Given a set of geophysical measurements, we want to determine all information possible about the geologic structure that gave rise to the data. There are two aspects. First, because we use electrical and electromagnetic (EM) methods of exploration we want to determine the geoelectric structure of the earth; i.e., the conductivity and/or the permittivity as a function of depth and lateral distance. If we can do this, then the second aspect will relate the geoelectric structure to the geologic structure. In some cases, a one-to-one relationship exists between the two; in others, there may be only a partial but useful overlap. This chapter addresses the first aspect–determining the geoelectrical structure based on controlled-source electromagnetic (CSEM) data.

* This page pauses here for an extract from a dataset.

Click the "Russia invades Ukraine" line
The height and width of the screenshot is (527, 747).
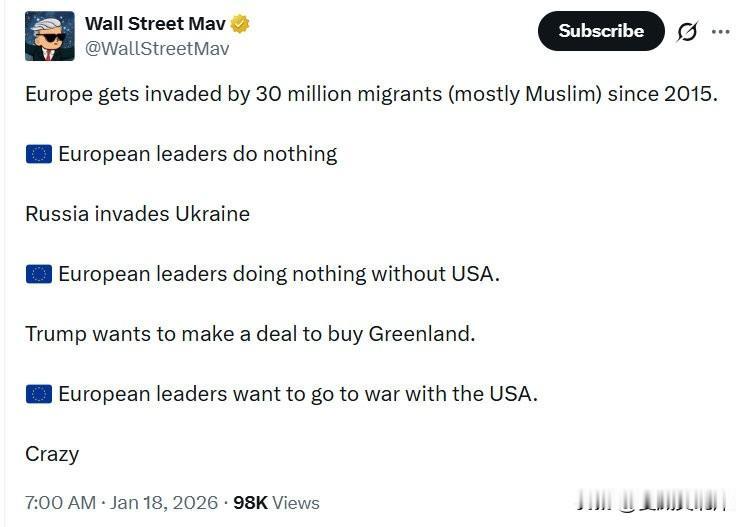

The earliest inversion methods can be described as trial-and-error exercises. Starting with a general model, such as a layered earth or a thin dike, and then adjusting the parameters of the model we achieve a best-fit to the data. The parameters in this case are the physical dimensions and conductivities of the structures. Basically the exercise consists of running a number of forward models, and systematically adjusting the important parameters until the response matches the observed data within the noise level of the measurements.

Model-fitting by trial-and-error is still the most common interpretation technique for multidimensional models, but there are problems with the approach:

1. There is an a priori restriction to classes of models for which a relatively fast forward solution exists.

2. Because relatively simple models can have several parameters, some of which may be strongly correlated, the trial-and-error process may involve a prohibitive amount of time.

3. Fitting an assumed physical model to observed data involves a high degree of subjectivity. It is important to estimate confidence intervals for the various parameters and for other statistical measures that provide insight into how appropriate the model is. The trial-and- error approach does not provide this information.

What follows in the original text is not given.